▶ Task description
Return every line of the material from the one containing "Task: Collapse the" through the end, with both ends included, reproducing each unchanged. Leave the pictures out.

## BEGIN

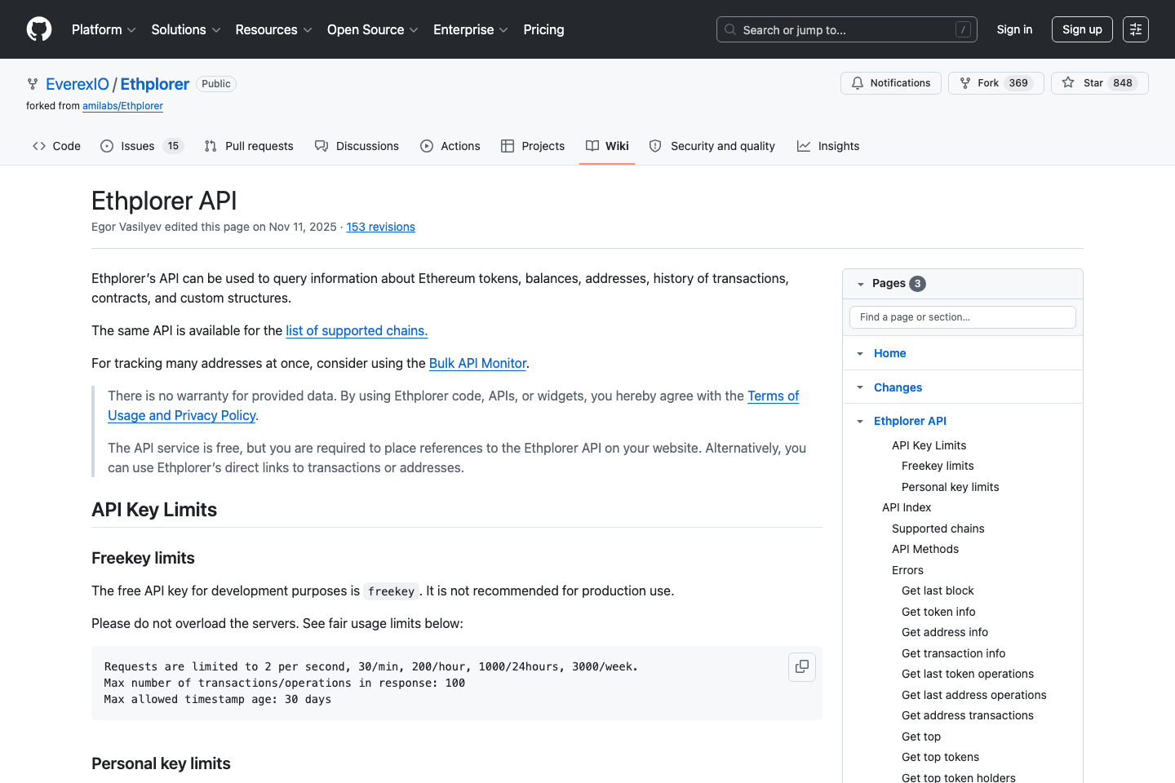The image size is (1175, 783).
Task: Click the Security and quality shield icon
Action: 655,145
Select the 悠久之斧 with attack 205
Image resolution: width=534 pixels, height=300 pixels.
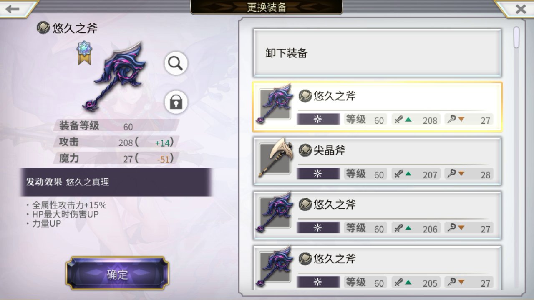point(377,267)
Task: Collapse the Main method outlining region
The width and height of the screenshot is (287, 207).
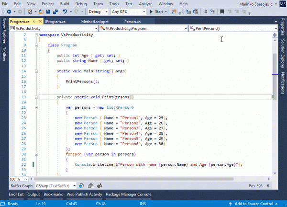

## END

▶ Solution for this task
Task: Collapse the Main method outlining region
The width and height of the screenshot is (287, 207).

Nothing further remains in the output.